La mozione Gadda e altri n. 1-01666, pubblicata nell'allegato B ai resoconti della seduta del 17 luglio 2017, deve intendersi sottoscritta anche dal deputato Malisani.
Ritiro di un documento di indirizzo.
Il seguente documento è stato ritirato dal presentatore: mozione Palese n. 1-01640 del 29 maggio 2017.
Ritiro di documenti del sindacato ispettivo.
I seguenti documenti sono stati ritirati dai presentatori:
interrogazione a risposta in Commissione Biasotti n. 5-11771 del 7 luglio 2017;
interrogazione a risposta scritta Dieni n. 4-17266 dell'11 luglio 2017;
interrogazione a risposta immediata in Commissione Gigli n. 5-11801 del 12 luglio 2017.
Trasformazione di documenti del sindacato ispettivo.

■ ■ ■

_COMPITI DA SVOLGERE_
1. Trascrivi alla lettera il testo sui documenti parlamentari, cominciando dalle parole "La mozione Gadda" e fermandoti dopo "dal deputato Malisani.".
2. Rispondi alle domande basandoti sul testo sui documenti parlamentari.
(a) Quale deputato risulta tra i firmatari della mozione Gadda e altri n. 1-01666?
(b) In che data è stata presentata la mozione Palese n. 1-01640?
(c) Qual è il numero dell'interrogazione a risposta scritta Dieni?
3. Scrivi il seguito del testo sui documenti parlamentari a partire dal punto in cui si interrompe.
I record non hanno alcun legame con il testo sui documenti parlamentari.

_DATI FORNITI_
■ ■ ■

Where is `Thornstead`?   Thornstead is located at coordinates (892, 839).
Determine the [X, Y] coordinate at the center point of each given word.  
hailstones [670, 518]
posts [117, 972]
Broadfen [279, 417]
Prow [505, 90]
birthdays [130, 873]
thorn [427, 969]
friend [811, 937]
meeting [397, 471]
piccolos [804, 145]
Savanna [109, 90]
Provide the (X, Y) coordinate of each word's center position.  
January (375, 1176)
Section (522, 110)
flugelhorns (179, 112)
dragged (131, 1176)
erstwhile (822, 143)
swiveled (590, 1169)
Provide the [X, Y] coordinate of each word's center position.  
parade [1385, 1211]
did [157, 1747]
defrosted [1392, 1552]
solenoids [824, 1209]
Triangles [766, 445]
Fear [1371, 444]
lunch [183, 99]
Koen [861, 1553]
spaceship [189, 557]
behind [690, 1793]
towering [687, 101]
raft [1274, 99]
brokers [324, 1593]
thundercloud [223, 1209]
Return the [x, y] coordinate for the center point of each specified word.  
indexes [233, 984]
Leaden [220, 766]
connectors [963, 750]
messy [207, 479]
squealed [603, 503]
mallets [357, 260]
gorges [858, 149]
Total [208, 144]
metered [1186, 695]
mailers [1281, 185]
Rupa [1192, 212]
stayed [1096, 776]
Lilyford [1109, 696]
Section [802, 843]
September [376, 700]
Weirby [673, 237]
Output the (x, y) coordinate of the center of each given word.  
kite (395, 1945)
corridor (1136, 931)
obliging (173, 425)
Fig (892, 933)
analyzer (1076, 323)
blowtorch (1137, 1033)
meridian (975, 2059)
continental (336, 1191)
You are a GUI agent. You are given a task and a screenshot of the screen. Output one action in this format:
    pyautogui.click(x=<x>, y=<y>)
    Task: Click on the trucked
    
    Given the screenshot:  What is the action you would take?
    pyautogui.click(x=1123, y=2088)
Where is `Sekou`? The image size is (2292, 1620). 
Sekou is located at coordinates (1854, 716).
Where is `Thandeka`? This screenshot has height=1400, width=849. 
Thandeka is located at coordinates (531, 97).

■ ■ ■

_RISPOSTE PER COMPITO_
1.
La mozione Gadda e altri n. 1-01666, pubblicata nell'allegato B ai resoconti della seduta del 17 luglio 2017, deve intendersi sottoscritta anche dal deputato Malisani.

2.
(a) Malisani.
(b) Il 29 maggio 2017.
(c) 4-17266.

3.
I seguenti documenti sono stati così trasformati su richiesta dei presentatori:
interrogazione a risposta scritta Prestigiacomo n. 4-15708 del 23 febbraio 2017 in interrogazione a risposta in Commissione n. 5-11877;
interrogazione a risposta scritta Sgambato e altri n. 4-17193 del 6 luglio 2017 in interrogazione a risposta in Commissione n. 5-11878.
ERRATA CORRIGE
Interrogazione a risposta scritta Fratoianni e altri n. 4-17075 pubblicata nell'Allegato B ai resoconti della Seduta n. 820 del 26 giugno 2017. Alla pagina 48345, prima colonna, dalla riga quarantasettesima alla riga quarantottesima, deve leggersi: «revoca (ad esempio Aosta, Varese e Ravenna), sostenendo che essa, a distanza di» e non come stampato.